The AS Business Office will eat up 38 percent of the program budget this year. Expenditures are budgeted at $439,000 for 1994-95, up 27 percent from $345,000 in 1992-93. Included in that figure are fees charged by SF State's Auxiliary Accounting Department to do AS's paperwork. Those fees have remained flat at $91,000 -- as has the amount allocated to student organizations: $32,000.

In terms of dollars spent, student government takes only about one-fifth of AS's program budget -- $186,000 between the legislative and executive branches. Officeholders are scheduled to receive stipends totaling $85,000, while student government employees are budgeted at $41,000 for the year.

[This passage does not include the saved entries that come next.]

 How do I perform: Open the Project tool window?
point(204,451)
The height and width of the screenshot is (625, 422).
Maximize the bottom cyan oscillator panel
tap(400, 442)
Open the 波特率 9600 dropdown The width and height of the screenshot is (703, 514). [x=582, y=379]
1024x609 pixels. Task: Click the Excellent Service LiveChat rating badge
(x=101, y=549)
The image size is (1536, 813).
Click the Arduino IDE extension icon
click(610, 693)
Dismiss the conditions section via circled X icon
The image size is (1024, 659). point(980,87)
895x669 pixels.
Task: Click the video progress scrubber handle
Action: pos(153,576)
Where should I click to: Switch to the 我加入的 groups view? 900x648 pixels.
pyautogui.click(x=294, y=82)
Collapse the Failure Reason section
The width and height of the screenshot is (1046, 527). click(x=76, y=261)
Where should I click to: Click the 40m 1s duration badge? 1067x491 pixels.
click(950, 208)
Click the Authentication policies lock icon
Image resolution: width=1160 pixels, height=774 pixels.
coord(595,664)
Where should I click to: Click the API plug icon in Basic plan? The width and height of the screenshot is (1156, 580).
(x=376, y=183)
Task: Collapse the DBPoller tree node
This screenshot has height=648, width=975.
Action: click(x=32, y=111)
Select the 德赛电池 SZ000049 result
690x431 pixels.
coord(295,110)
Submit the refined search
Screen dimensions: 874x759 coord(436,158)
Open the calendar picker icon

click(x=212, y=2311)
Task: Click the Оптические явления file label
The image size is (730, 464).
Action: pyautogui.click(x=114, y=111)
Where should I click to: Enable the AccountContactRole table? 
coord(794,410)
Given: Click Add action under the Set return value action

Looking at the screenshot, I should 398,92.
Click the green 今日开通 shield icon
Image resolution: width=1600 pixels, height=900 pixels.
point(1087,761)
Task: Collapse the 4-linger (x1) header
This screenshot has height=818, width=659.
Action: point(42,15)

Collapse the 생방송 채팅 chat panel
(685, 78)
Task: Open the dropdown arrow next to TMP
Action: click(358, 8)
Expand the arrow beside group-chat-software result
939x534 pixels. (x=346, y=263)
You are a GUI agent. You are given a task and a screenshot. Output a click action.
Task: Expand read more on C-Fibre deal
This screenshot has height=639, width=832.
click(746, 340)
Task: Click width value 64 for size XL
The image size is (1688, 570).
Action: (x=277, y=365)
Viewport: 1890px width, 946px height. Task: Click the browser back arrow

Cesar Chavez Student Center also has an elected governing board, with officeholders collecting a total of $49,200 in grants-in-aid. The center spends half the $2.4 million it takes in from student fees on operating expenses, squirreling the rest away in anticipation of the bond debt load for the enclosure project.

The remainder of the operating budget comes from rents paid by food vendors and Franciscan Shops totalling $1.1 million. Franciscan Shops, a nonprofit auxiliary of the university, runs the bookstore and both lobby convenience stores, paying $345,000 in rent.

The food vendors contributing the most in rents were Gold Coast Grill and Yerba Buena Taqueria, at $71,000 and $69,000, respectively, in 1992-93.

Over the past two years, $1.35 million in student fees have been funneled to a maintenance reserve fund. The fund will be used to remove asbestos in the ceiling above the basement dining area and for architectural work on the enclosure project.

The enclosure project will include a new 350-seat auditorium to replace Jack Adams Hall, conference rooms, study lounges and a multicultural center, said Dalpe.

Health services and athletics are two programs that students have taken on their shoulders to offset state budget cuts.

The Student Health Service "is a safety net for people who are uninsured," director Myra Lappin told the Gater last year. She said that 47 percent of SF State students have no insurance, and that the 20 health centers in the university system had 150,000 visits in 1992.

Student fees introduced initiated spring term 1993 at a level of $30 a semester provide Student Health Services with $3 million in operating revenues. General fund appropriations for health services system-wide plummeted from $43 million in 1990 to $27 million in 1993, according to Colleen Bentley-Adler of CSU public affairs. The fee varies from school to school, and is currently $65 a semester at SF State, bringing the program more than $3 million a year.

The athletic department is the main beneficiary of IRA funds. Salaries and benefits for coaches are budgeted at $766,000 this year, with travel and equipment weighing in at $170,000 and $121,000 respectively.

College of Creative Arts IRA programs jumped from $155,000 to $225,000 after the 1992 IRA fee increase, the theater productions and art gallery programs benefitting most.

The colleges of Behavioral Sciences and Ethnic Studies both had their IRA budgets more than doubled from 1992 levels, to $38,000 and $36,000 respectively.